Of course, the longstanding, pre-pandemic systems of performance evaluation have acquired an almost quaintly outmoded patina in the course — and wake — of COVID-19. “Performance management must evolve,” wrote Gallup research executives Ben Wigert and Heather Barrett. “Before the pandemic, many organizations believed they had modernized their performance management systems. But when true disruption occurred, ‘agility’ in the workplace was nonexistent.”


Adjusting Accountability and Incentive

While Gallup research also affirmed that more frequent feedback was key to engaging remote workforces, it further stressed the value of making “dynamic adjustments” to accountability and incentive structures, noting that incentive structures that made sense before COVID can seem “cruel and needlessly painful” for workers, and that relying heavily on financial incentives as an employee motivation driver is questionable in the uncertain post-pandemic marketplace.

“Taking a performance goal-based approach to performance measurement that focuses on clearly defined expectations and standards … allows for a more flexible or task-based approach where metrics don’t exist or can be deceiving,” Wigert and Barrett concluded. “This is especially important for teams new to working from home … Don’t mistake activity and participation — such as emails, meetings, hours on a timesheet — for high-quality, productive performance outcomes.”

In the course of the pandemic, organizations have had the opportunity to recognize the higher degree of emotional and mental well-being risks faced by their employees. Clearly, workers have become more open about their needs in an extraordinary time, when the sounds of children or pets, and the imperatives of caregiving, have become hard if not impossible to screen out from team video calls.

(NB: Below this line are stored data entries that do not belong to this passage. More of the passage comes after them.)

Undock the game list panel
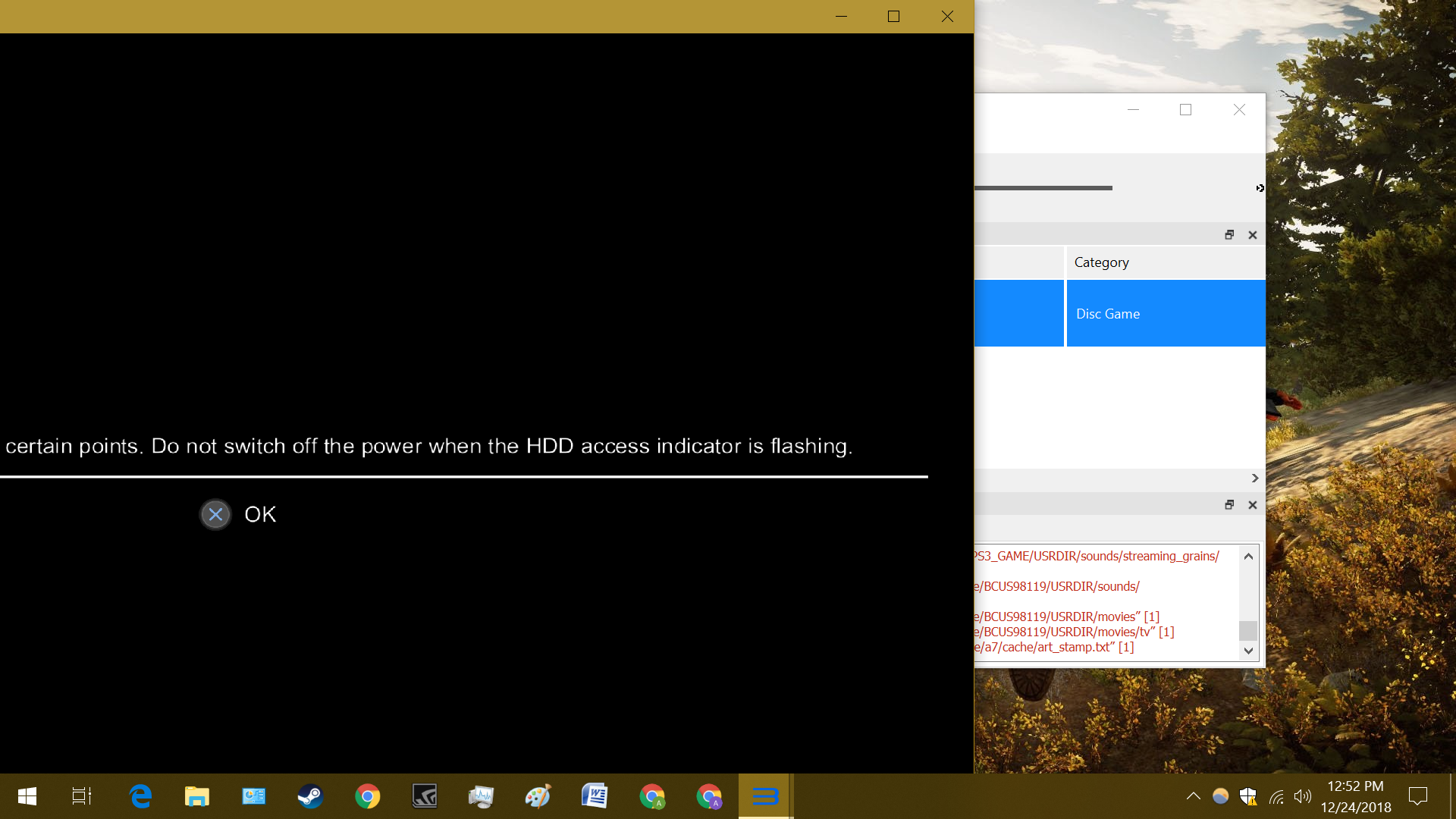1456x819 pixels. click(1229, 235)
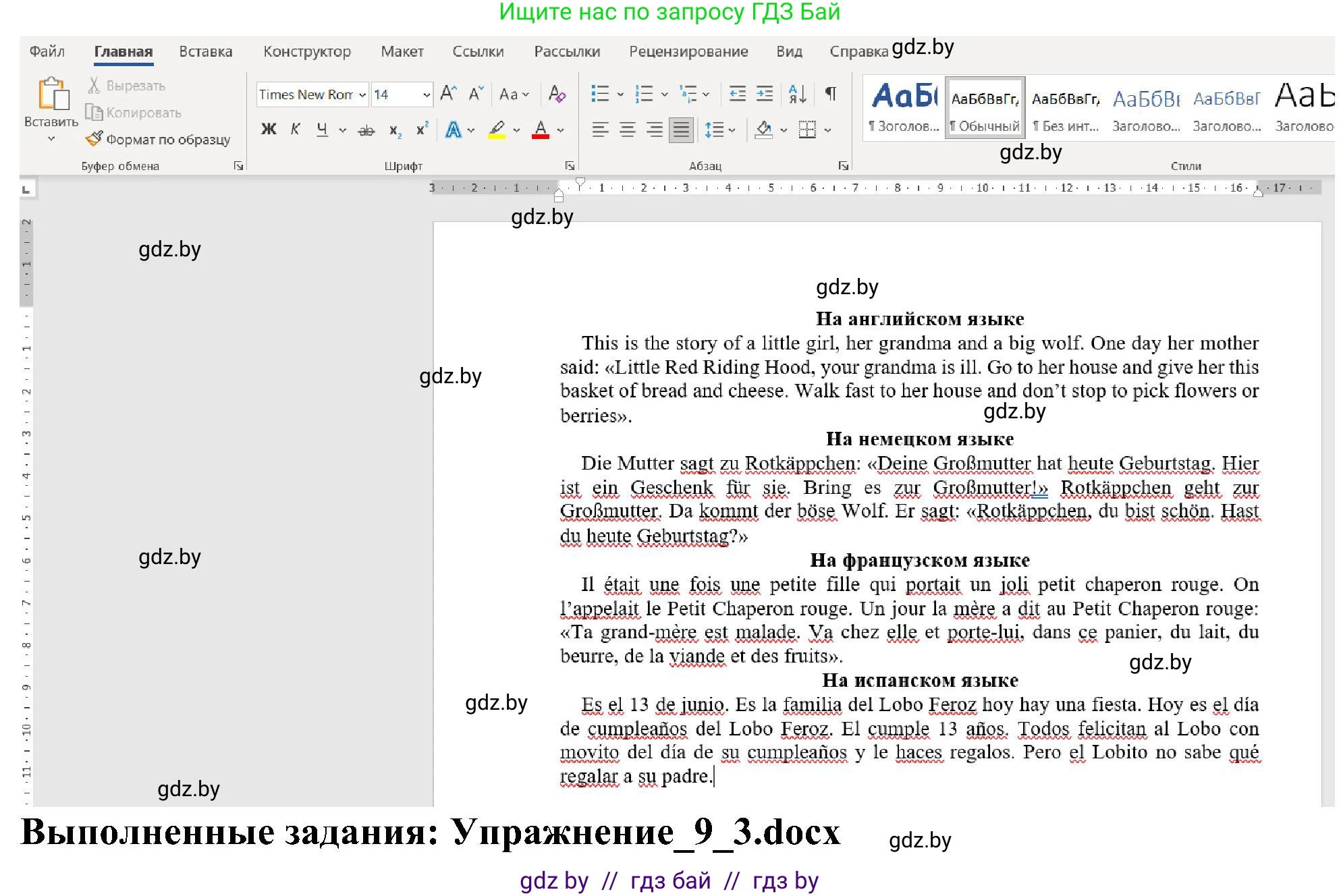This screenshot has width=1341, height=896.
Task: Open the Рецензирование tab
Action: tap(688, 51)
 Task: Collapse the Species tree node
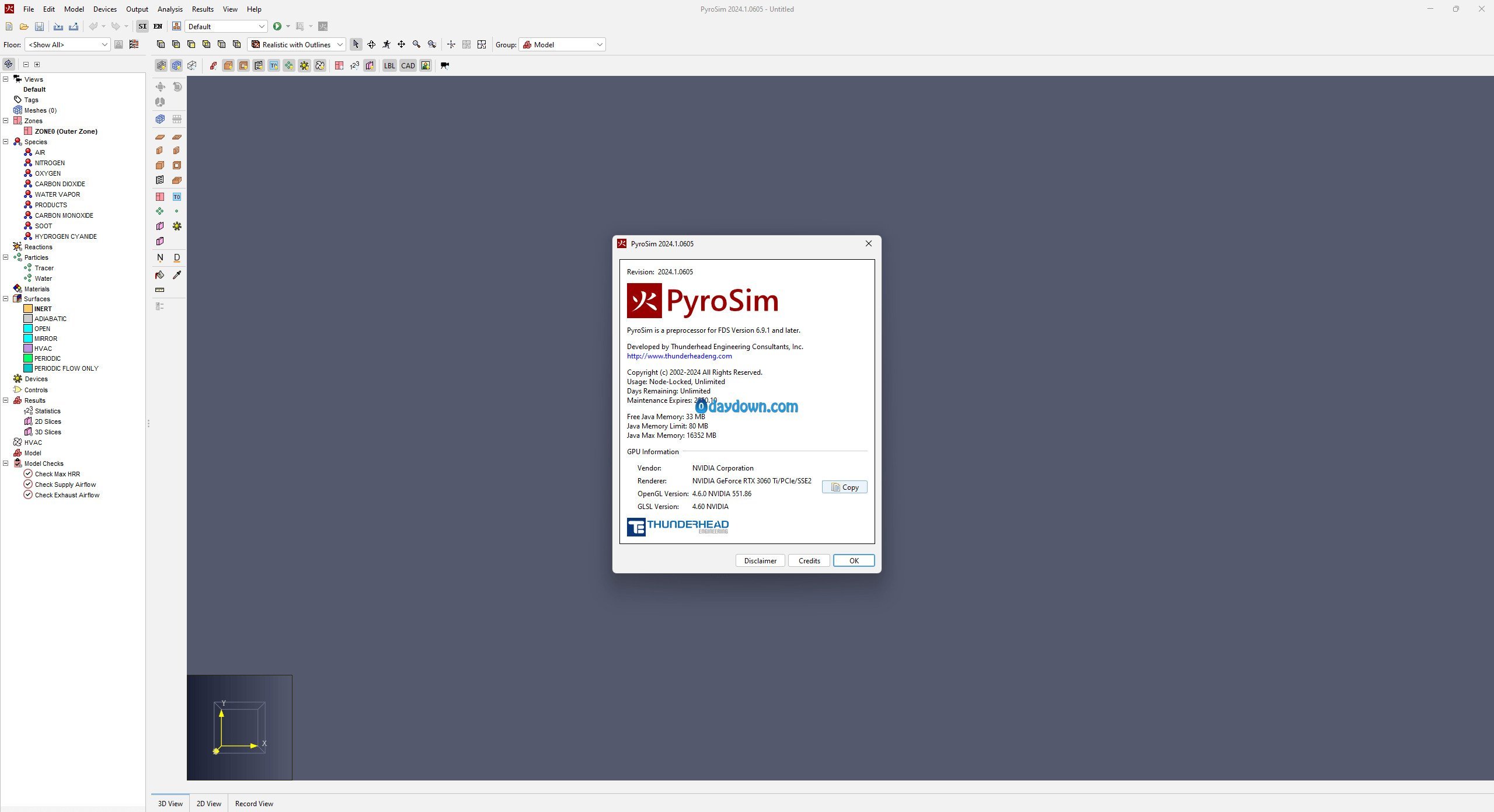pyautogui.click(x=6, y=142)
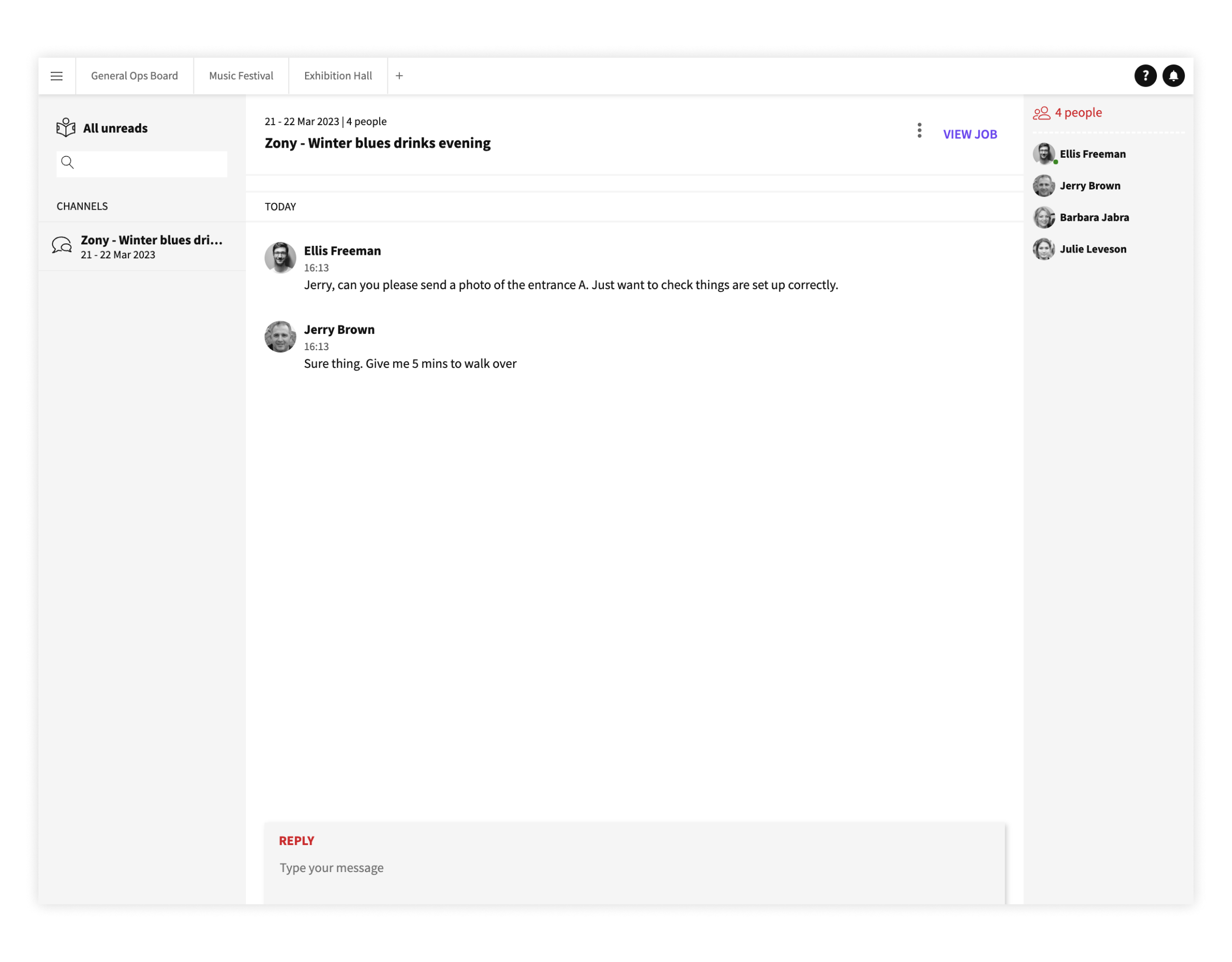Image resolution: width=1232 pixels, height=962 pixels.
Task: Click the add new tab plus icon
Action: coord(399,76)
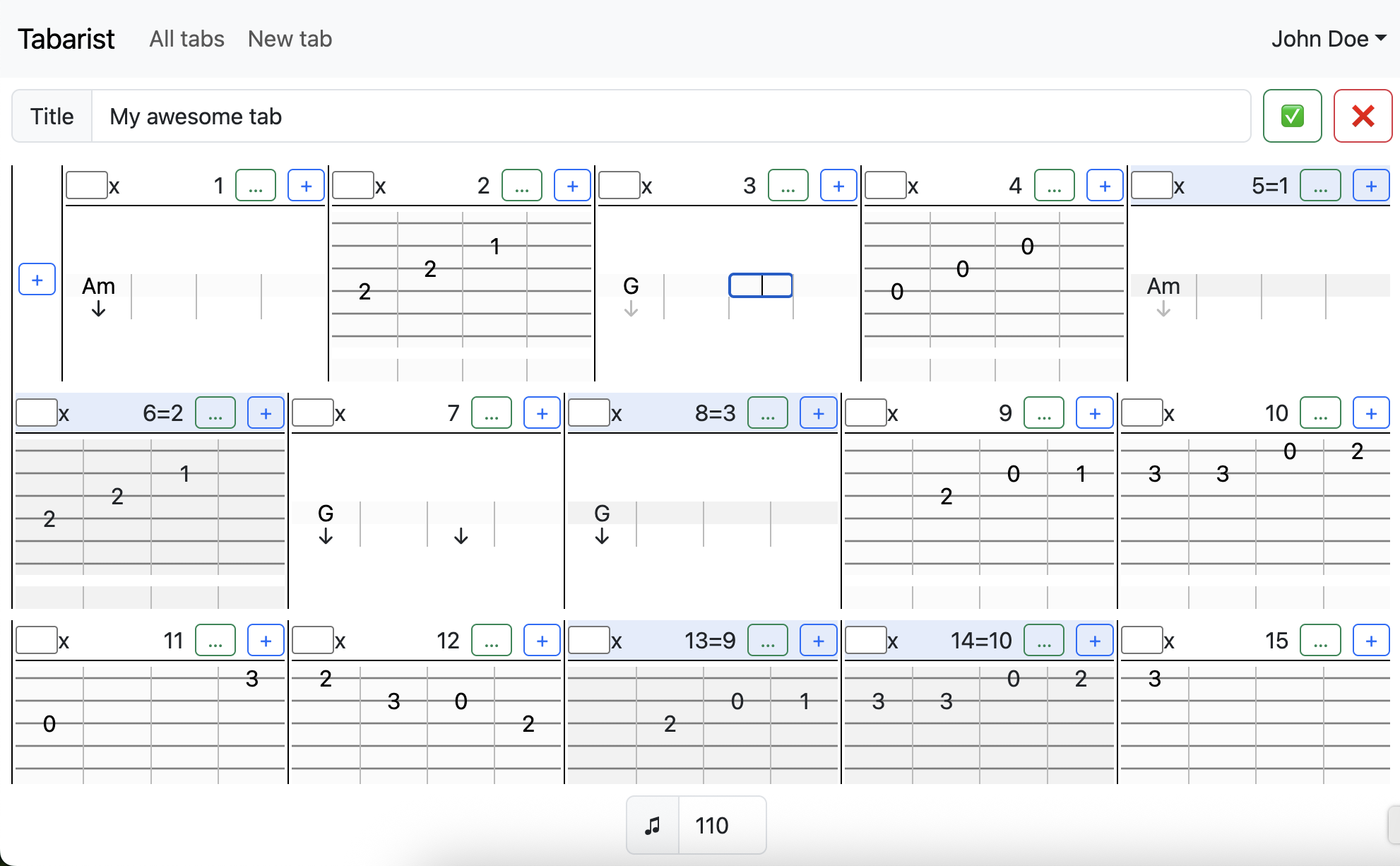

A greater awareness of the need to support colleagues in different, pandemic-induced ways has become apparent to leadership — or should be.

“Meeting people where they are and providing what they need is becoming a more purposeful focus for organizations now,” said Havely. “In terms of culture and the employee value proposition, these types of issues are coming to the forefront. It’s a matter of building them into leader expectations and coachable moments for team members as well as people leaders and project leads.”

Still, observed Havely, the performance management transformation wrought by the pandemic era hasn’t entirely upended the traditional performance review “text” that has predominated over the past decades, despite its evolution. “I don’t know that we’re seeing them throw out the performance review at this point,” she said, “but they are looking at both the frequency of their conversations around performance and the type of expectations of those conversations.”

Ultimately, there’s a growing awareness that, when it comes to performance management, it’s simply — or, more accurately, not so simply — different when things are no longer conducted in person.

“People hear things in different ways when they are working and communicating remotely,” Havely said, “and as emotional well-being levels have been stretched and are declining, organizations are being thoughtful about what performance management looks like, even while they are not changing expectations about performance outcomes and results. Those expectations are still there, but how people achieve them are shifting. It’s more focused on the individual.”